Sunday, April 29, 2018


There are many interesting cinema stories from Occupied France, the period of WW2 when the Germans controlled the country and everything in it, including the film industry. There were fictional films made under Nazi supervision, some of them sneaky parables of the times (Clouzot’s Le corbeau), or later dramatizations. of those who resisted (Melville’s Army of Shadows [review]). Then there were the real stories, the nonfiction travails of those who labored under the watching German eye--touched on in Tarantino’s Inglourious Basterds [review] and examined in detail but without much insight in the documentary Sold Out!: Cinema Under Occupation (previously available on Filmstruck).

One of the more intriguing aspects touched on by Sold Out! is the popularity of light fantasies as distraction, serving a dual purpose of alleviating everyday woes while also pleasing the occupiers by not fomenting dissent. One of the more popular--though it actually went into production just after the liberation--was Sylvie et le fantôme (Sylvia and the Ghost), based on a stageplay by Alfred Adam and directed by Claude Autant-Lara, a filmmaker whose career blossomed during the Occupation. This period of the director’s oeuvre is the subject of the Eclipse boxed set Four Romantic Escapes from Occupied France, of which Sylvie is the last.

An enjoyable romantic lark, the film features Autant-Lara’s regular star Odette Joyeux as the titular Sylvie, a sixteen-year-old girl fixated on the story of how her grandmother’s lover died in a duel with a man meant to be her husband via arranged marriage. The dead man, known as “the White Hunter,” was memorialized in a painting hanging in the family home. When Sylvie’s father (Pierre Larquey, Diabolique [review]) sells the painting the day before the girl’s birthday, he attempts to make up for the sadness it causes her by hiring an actor to play the ghost of the White Hunter to deliver her a birthday message and keep the magic the art inspired alive. Little does he know that he’ll get more ghosts than he bargained for--including the real Hunter, played by none other than Jacques Tati, M. Hulot himself, in his film debut.

Dear ol’ dad does get the real actor he hired to don the white sheets, an old man of the stage (Louis Salou, Children of Paradise), but his arrival is mixed up with two potential suitors for Sylvie--the art dealer’s son, Frederick (Jean Desally, Le doulos [review]), and a burglar he interrupts, a fellow called Branch (Francois Périer, Gervaise [review])--causing one fake ghost to become three. Never mind that Frederick was sneaking into Sylvie’s bedroom in the middle of the night when he catches Branch; or maybe do mind, since it’s this fact that prevents Frederick from admitting neither he nor the burglar are supposed to be there. Both boys meet Sylvie by chance--Frederick the day before, Branch the night of--and neither told her his name. Thus, when they are haunting their would-be paramour and compel her to admit she loves a man amongst the living, they can’t be sure which of them she is referring to.

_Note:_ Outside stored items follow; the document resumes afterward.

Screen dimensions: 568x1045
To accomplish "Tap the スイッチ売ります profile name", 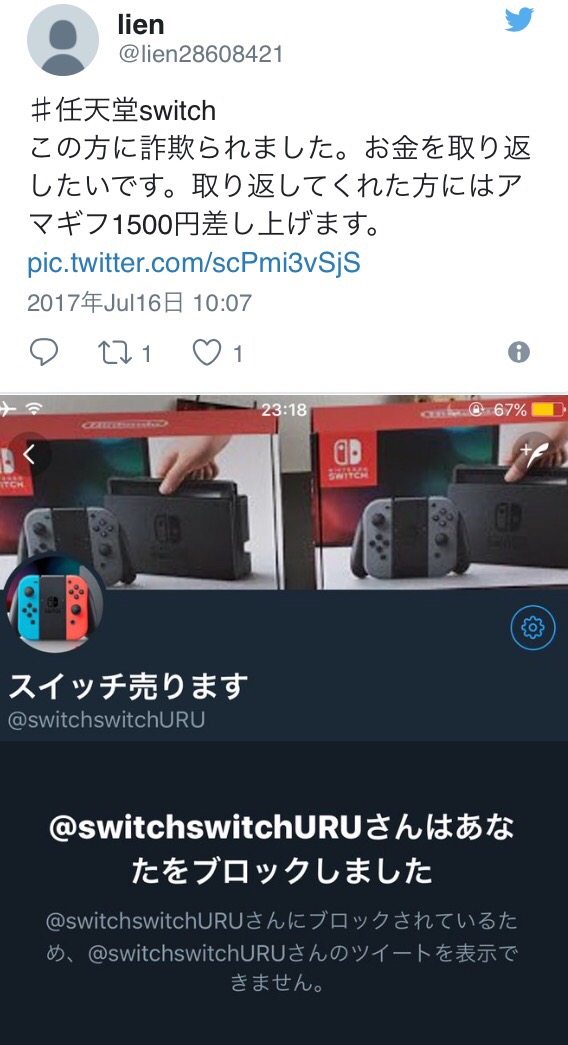I will 128,686.
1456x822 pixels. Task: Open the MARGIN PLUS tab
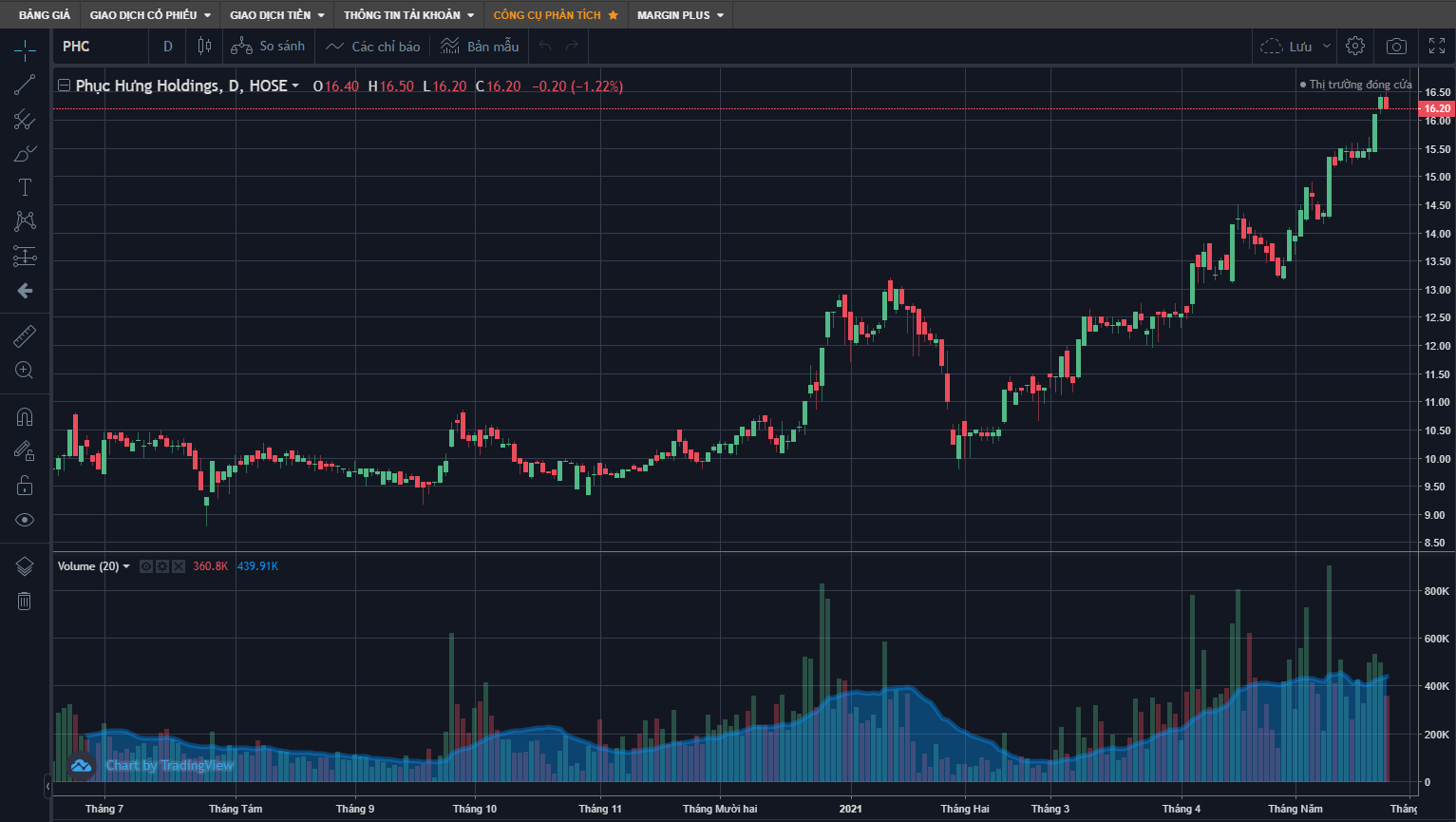[x=680, y=15]
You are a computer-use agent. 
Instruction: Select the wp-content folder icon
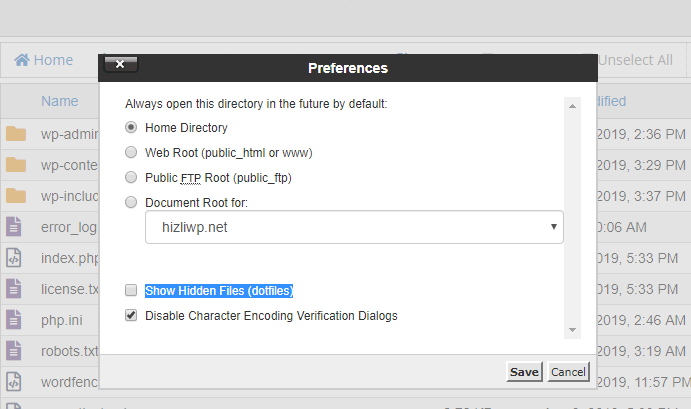[16, 164]
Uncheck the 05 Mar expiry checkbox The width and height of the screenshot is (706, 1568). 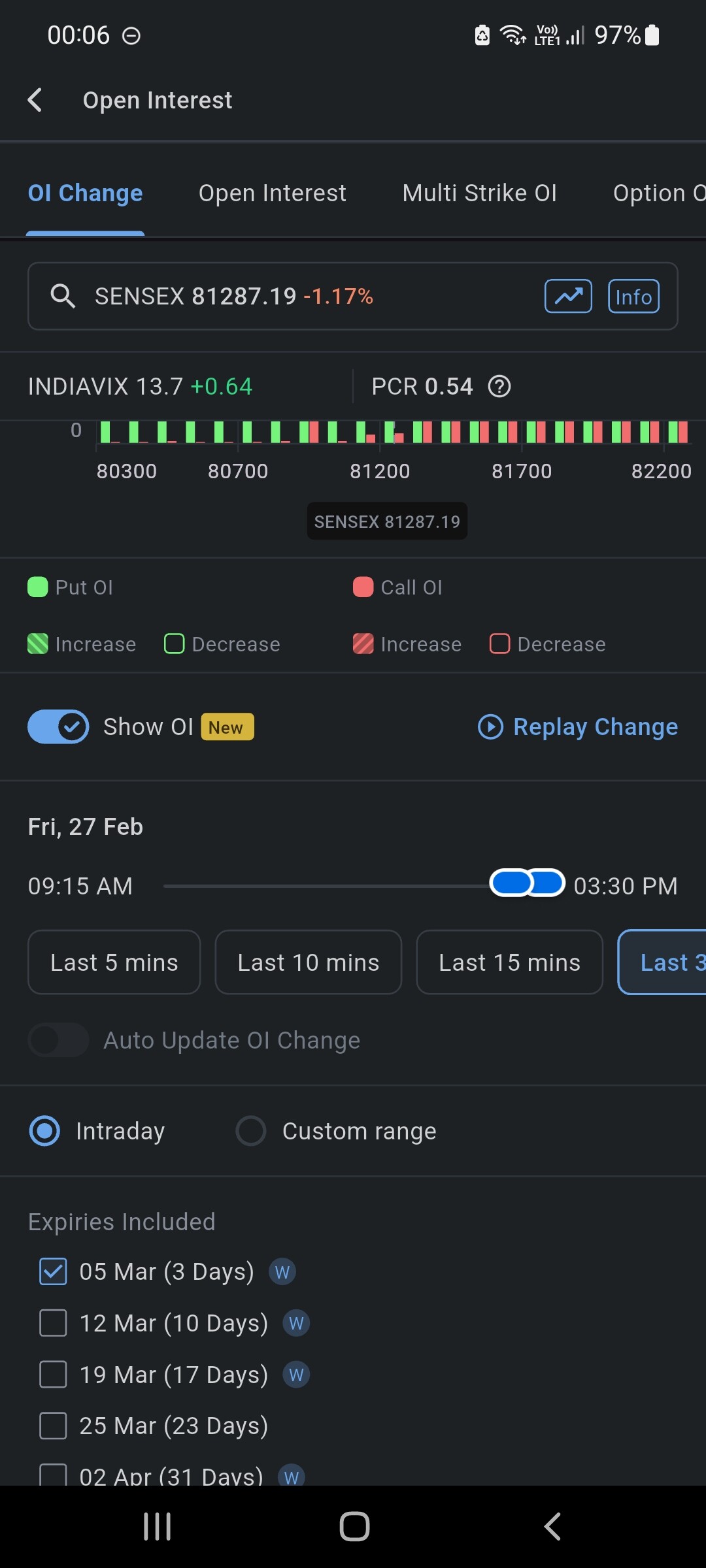tap(53, 1272)
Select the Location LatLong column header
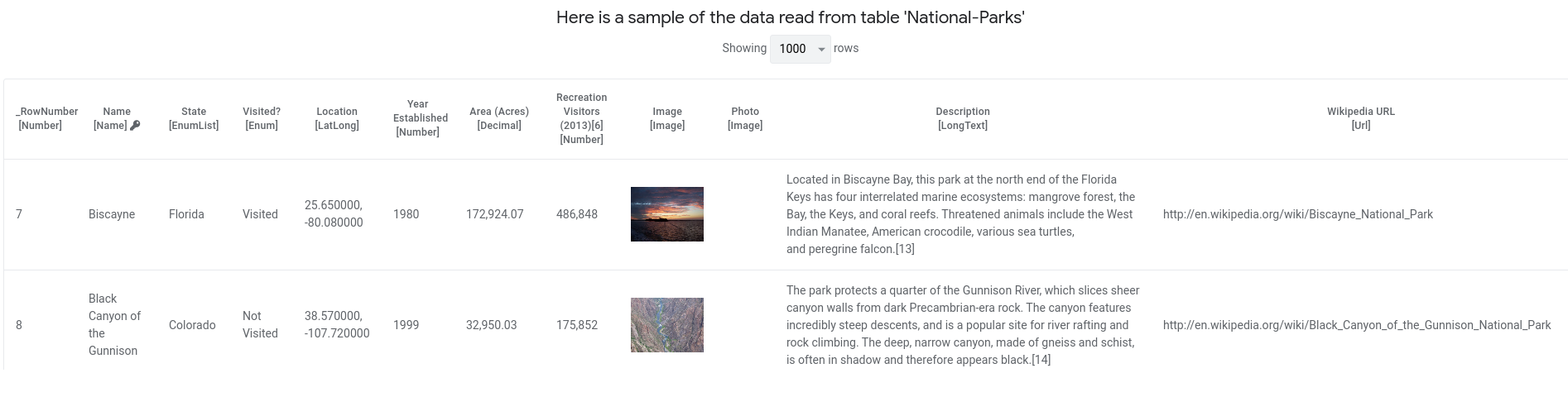 [x=337, y=118]
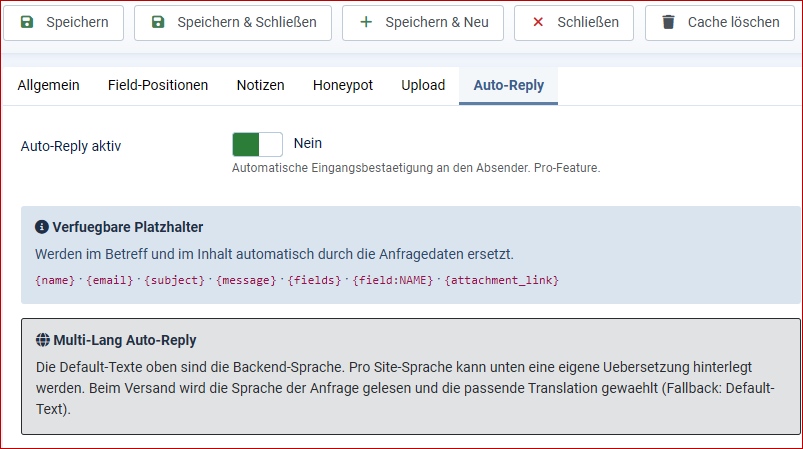This screenshot has width=803, height=449.
Task: Select the Honeypot tab
Action: coord(343,85)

Sylvie et le fantôme definitely has elements of farce and screwball comedy, but its tone and presentation lean more toward light costume drama than Hollywood slapstick. Even Tati is pretty subdued here, wandering the scenes as a transparent apparition, never engaging with anyone but the family canine, who barks at the Hunter’s own ghost dog. To Autant-Lara’s credit, he pulls off some pretty impressive practical effects, using double exposure to place Tati in the scene and have him manipulate “real world” props. The quality of the illusion helps sell the absurdity of the characters in the film not only believing what are obviously men in bedsheets to be specters, but also being frightened to see them. The best recurring gag is actually when Tati keeps trying on the costume himself, only to have it fall off when he walks through walls.

Outside of that, there are few laughs in Sylvie et le fantôme. And it’s not altogether romantic, either. The potential lovers don’t spend much time together and so never develop much chemistry. On the contrary, the relationship that gets the most screentime is Frederick and Branch’s. Even so, Autant-Lara’s light touch and likable cast means that Sylvie et le fantôme is charming regardless of its insubstantial script. It makes for a pleasant afternoon’s viewing, and should appeal to fans of other ghostly fair like Topper or The Ghost and Mrs. Muir.

Which makes it easy to understand why it would have been popular with French moviegoers in 1946. Ghost stories are often about yearning for something lost, and in this case, about simpler times, when it was easy to believe in something fantastic and forget everything else--even if just for 98 minutes.